Em conformidade com o Código de Ética do Farmacêutico, o profissional portador de doença que o incapacite ao exercício da profissão farmacêutica

Em conformidade com o Código de Ética do Farmacêutico, o profissional portador de doença que o incapacite ao exercício da profissão farmacêutica, atestada em instância administrativa, judicial ou médica, e certificada pelo Conselho Regional de Farmácia (CRF), terá o seu registro e as suas atividades profissionais:

Alternativas

A

Suspensos de ofício, por 24 meses.

B

Suspensos de ofício, enquanto perdurar sua incapacidade. 

C

Julgados em caráter sigiloso pela comissão de ética.

D

Mantidos, com acompanhamento do Conselho Regional no qual estiver inscrito. 


A alternativa correta é a B (Suspensos de ofício, enquanto perdurar sua incapacidade).

Conforme estabelecido no Código de Ética Farmacêutica (Resolução CFF nº 711/2021), em seu Artigo 18, § 2º:

"O farmacêutico portador de doença que o incapacite ao exercício da profissão farmacêutica, atestada em instância administrativa, judicial ou médica, e certificada pelo Conselho Regional de Farmácia, terá o seu registro e as suas atividades profissionais suspensos de ofício, enquanto perdurar sua incapacidade."

Essa medida visa garantir a segurança do paciente, evitando que o profissional atue em condições que possam comprometer a qualidade do atendimento e a responsabilidade técnica, ao mesmo tempo em que protege o próprio farmacêutico enquanto este se recupera de uma condição limitante.



FAQ - Perguntas Frequentes


1. A suspensão por incapacidade é definitiva? Não. A suspensão ocorre enquanto perdurar a incapacidade. Uma vez que o farmacêutico recupere sua capacidade laboral e comprove esse estado junto ao Conselho Regional de Farmácia, o seu registro pode ser reativado, permitindo o retorno às atividades.

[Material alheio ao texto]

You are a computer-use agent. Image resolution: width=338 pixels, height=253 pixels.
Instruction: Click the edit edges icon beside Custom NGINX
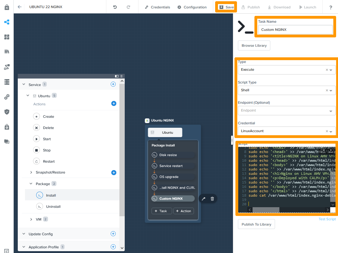pyautogui.click(x=204, y=199)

2. O que significa "de ofício"? Significa que o Conselho Regional de Farmácia (CRF) possui a competência e o dever de agir por iniciativa própria para realizar a suspensão assim que a incapacidade for devidamente atestada e certificada, sem a necessidade de uma provocação externa ou requerimento formal do próprio profissional para iniciar o processo de proteção da saúde pública.


3. O farmacêutico que teve o registro suspenso por incapacidade precisa pagar a anuidade? Geralmente, durante o período de suspensão do registro profissional, a cobrança da anuidade é suspensa ou interrompida, visto que o profissional não está autorizado a exercer a profissão. No entanto, é fundamental que o farmacêutico mantenha o contato com o seu CRF para formalizar a situação e garantir que o processo administrativo esteja correto.


4. A suspensão por doença implica em alguma sanção ética? Não. A suspensão por incapacidade física ou mental é uma medida de caráter administrativo e protetivo, e não uma penalidade disciplinar. Não deve ser confundida com punições por infrações éticas, sendo um procedimento voltado para a salvaguarda do exercício profissional e da sociedade.